Depresiasi nilai rupiah baru-baru ini menjadi perbincangan ramai di media massa dan internet. Meski sebetulnya depresiasi sudah terjadi secara terus-menerus sejak beberapa tahun belakangan, nilai rupiah yang sudah menyentuh angka Rp15 ribu per dolar membuat heboh masyarakat. Pasalnya, angka tersebut hampir menyentuh titik terendah yang pernah mata uang garuda ini alami saat krisis finansial tahun 1997 silam.
Tekanan terhadap rupiah memang bisa memicu krisis. Hal demikianlah yang terjadi pada tahun 1997. Saat itu, pemerintah menghentikan campur tangan di pasar valas dengan maksud melindungi cadangan devisa dari spekulan. Keputusan tersebut ternyata direspon secara negatif oleh investor. Arus modal keluar dalam jumlah besar memicu depresiasi nilai tukar dalam jumlah besar di antara tahun 1997-1999.

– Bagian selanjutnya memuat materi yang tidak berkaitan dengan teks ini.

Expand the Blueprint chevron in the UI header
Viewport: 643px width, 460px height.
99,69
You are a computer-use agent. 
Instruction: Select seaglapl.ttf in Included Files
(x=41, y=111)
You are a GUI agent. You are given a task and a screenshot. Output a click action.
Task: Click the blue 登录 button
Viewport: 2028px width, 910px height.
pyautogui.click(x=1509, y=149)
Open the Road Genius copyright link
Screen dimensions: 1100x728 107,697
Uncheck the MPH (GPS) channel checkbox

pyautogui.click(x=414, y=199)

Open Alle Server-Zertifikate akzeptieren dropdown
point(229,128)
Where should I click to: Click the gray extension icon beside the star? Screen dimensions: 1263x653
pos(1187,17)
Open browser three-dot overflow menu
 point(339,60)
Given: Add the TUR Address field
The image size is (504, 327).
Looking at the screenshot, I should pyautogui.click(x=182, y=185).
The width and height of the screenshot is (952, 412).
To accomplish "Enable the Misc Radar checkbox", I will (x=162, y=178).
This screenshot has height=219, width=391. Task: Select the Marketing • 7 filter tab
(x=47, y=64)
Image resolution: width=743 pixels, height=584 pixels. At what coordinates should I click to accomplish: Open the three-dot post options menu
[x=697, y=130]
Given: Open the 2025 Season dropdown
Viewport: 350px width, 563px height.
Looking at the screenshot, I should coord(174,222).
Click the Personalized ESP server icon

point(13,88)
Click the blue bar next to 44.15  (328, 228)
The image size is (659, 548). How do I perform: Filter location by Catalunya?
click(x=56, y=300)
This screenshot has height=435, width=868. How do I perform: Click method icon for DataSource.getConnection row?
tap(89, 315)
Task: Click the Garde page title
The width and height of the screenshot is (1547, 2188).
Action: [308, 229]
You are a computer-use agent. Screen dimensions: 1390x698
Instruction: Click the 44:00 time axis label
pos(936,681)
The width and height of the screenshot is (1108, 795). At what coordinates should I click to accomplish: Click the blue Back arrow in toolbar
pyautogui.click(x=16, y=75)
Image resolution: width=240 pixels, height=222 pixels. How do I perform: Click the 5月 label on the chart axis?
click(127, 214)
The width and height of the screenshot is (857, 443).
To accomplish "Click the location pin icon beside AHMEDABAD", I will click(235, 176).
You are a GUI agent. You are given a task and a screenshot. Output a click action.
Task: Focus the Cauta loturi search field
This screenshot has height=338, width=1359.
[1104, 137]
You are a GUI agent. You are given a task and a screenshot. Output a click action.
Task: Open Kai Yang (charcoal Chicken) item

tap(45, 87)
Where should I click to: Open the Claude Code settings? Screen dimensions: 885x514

Lembaga keuangan dan industri yang ketika itu menggantungkan keuangan mereka dari modal asing tidak mengantisipasi ini. Mereka berpikir pemerintah akan terus mengintervensi valas, sehingga tidak berhati-hati dalam mengelola keuangannya. Alhasil, depresiasi memicu lahirnya deflasi utang eksternal, yang pada akhirnya mengakibatkan perbankan dan industri kolaps.
Namun kondisi sekarang berbeda.Â
Sejak tahun 1997, Indonesia tidak lagi menggunakan sistem nilai tukar tetap di mana pemerintah menetapkan besaran rupiah terhadap dolar. Kini, devisa kita dikelola dengan cara mengambang. Artinya tarik-menarik permintaan dan penawaran menentukan besaran nilai tukar.
Logis, hal demikian semestinya memicu lembaga keuangan dan industri menggunakan asumsi anggaran dengan nilai tukar yang lebih dinamis. Dengan demikian, risiko keuangan akibat depresiasi lebih rendah.
Buktinya, hal ini bisa dilihat dari posisi utang eksternal Indonesia. Menurut catatan BI dan Kementerian Keuangan, pada triwulan ke-2 tahun 2018 ini, rasio utang eksternal terhadap GDP adalah 34% dengan dominasi utang jangka panjang sebesar 84.4% dan sisanya adalah utang jangka pendek sebesar 15.6%. Angka tersebut berbeda dengan tahun 1997, di mana utang eksternal mencapai 60% dari GDP dengan komposisi utang jangka panjang dan pendek masing-masing sebesar 76.5% dan 23.5%.
Di sisi lain, regulasi dan pengawasan keuangan Indonesia saat ini lebih ketat. Indonesia saat ini memiliki Otoritas Jasa Keuangan (OJK) yang mengambil sebagian tugas BI untuk mengawasi pengelolaan lembaga keuangan dan perbankan. Keberadaan lembaga ini penting agar pengawasan terhadap lembaga keuangan lebih cermat dan fokus karena ada pembagian peran.
Sebagai pembanding, sebelum krisis 1997, BI keteteran mengawasi lembaga keuangan Indonesia, sehingga pengelolaan utang eksternal kurang terkendali. Hal demikian diungkapkan Gubernur BI saat itu, Soedradjat Djiwandono, dalam buku Mengelola Bank Indonesia dalam Masa Krisis. Ia menguraikan, pada tahun 1997, pemerintah terlambat menyadari masalah utang eksternal sampai akhirnya krisis menimpa.